Namun di beberapa tempat di bagian selatan, Dinas Pertanian menemukan banyak petani yang membuat drainase seadanya, padahal BMKG Memprediksi musim kering tahun ini semakin pendek, apalagi jika melihat siklus tahun lalu kendati ada El Nino terdapat anomali.
“Di beberapa tempat memang masih terdapat petani yang membangun drainase seadanya, tentu daya tampungnya rendah, tahun ini juga BMKG Memprediksi musim kering pendek, artinya cuaca tahun ini sulit diprediksi,”ujarnya.
Kendati demikian Lanjut Mirzha, Dinas Pertanian dari sisi pasar terus berupaya untuk memastikan harga tembakau petani memadai dengan mengundang perusahaan yang dijadwalkan pekan depan.
“Minggu depan kami panggil Perusahaan, untuk melihat gambaran berapa besaran tembakau yang dibutuhkan perusahaan baik yang Virginia maupun Rajangan, sembari melihat perkembangan harga,”imbuhnya.
Tak hanya itu, Dinas Pertanian tahun ini juga membekali petani pelatihan untuk mengantisipasi Orgasme Pengganggu Tumbuhan, serta mencoba menggunakan teknologi pupuk organik cair dan pupuk hayati cair yang diberikan secara gratis kepada 26 kelompok tani.

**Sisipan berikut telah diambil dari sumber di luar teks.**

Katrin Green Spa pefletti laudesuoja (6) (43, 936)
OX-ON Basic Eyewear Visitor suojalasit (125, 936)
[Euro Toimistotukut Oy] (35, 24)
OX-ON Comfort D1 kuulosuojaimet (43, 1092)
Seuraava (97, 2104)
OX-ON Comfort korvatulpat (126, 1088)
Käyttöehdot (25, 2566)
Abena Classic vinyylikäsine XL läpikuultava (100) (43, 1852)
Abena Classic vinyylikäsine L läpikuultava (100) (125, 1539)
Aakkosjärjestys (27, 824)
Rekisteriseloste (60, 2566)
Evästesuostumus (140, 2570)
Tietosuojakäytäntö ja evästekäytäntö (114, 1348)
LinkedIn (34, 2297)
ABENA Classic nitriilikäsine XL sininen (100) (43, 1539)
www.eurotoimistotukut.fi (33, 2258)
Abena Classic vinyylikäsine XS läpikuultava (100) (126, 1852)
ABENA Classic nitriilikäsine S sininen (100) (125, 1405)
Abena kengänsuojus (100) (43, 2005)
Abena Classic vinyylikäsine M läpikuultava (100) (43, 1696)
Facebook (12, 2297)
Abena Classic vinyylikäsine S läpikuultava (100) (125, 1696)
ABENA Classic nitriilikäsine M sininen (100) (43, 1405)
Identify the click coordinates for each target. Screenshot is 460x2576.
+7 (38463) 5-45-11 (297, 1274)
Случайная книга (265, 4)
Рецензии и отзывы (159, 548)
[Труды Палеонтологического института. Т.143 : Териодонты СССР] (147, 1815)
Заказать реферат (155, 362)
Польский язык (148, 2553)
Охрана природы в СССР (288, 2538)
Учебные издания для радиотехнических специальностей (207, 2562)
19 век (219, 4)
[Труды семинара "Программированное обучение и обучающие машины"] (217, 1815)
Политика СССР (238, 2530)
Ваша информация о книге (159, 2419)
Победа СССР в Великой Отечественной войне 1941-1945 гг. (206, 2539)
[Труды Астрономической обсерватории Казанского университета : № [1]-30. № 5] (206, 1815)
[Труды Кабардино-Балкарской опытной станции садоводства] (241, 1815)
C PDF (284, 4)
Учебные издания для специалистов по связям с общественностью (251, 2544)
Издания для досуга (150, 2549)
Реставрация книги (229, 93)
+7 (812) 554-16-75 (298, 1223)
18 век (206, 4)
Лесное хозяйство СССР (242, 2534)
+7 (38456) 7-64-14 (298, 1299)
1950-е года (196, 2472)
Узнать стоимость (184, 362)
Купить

“Berangkat dari pelaksanaan tahun tahun sebelumnya terutama potensi tembakau diserang penyakit dan hama, kami memberikan pelatihan untuk melakukan pengendalian dan memberikan bantuan pupuk cair organik dengan menggunakan teknologi yang pertama kali diterapkan di Lombok Timur, disamping memberikan subsidi pupuk gratis kepada kelompok tani yang lain”beber Mirzha.
Lebih jauh Mirzha menekankan, perusahaan agar memfasilitasi petani terutama petani binaan untuk melakukan pembelian seusai dengan kualitas tembakau, pun demikian dengan petani agar tidak mencampur tembakau ketika penjualan.
“Kami harapkan perusahaan agar terus memfasilitasi petani, terutama dari segi harga agar betul betul mempertimbangkan kualitas, pun demikian dengan petani untuk tidak mencampur tembakau saat proses penjualan,”pungkasnya.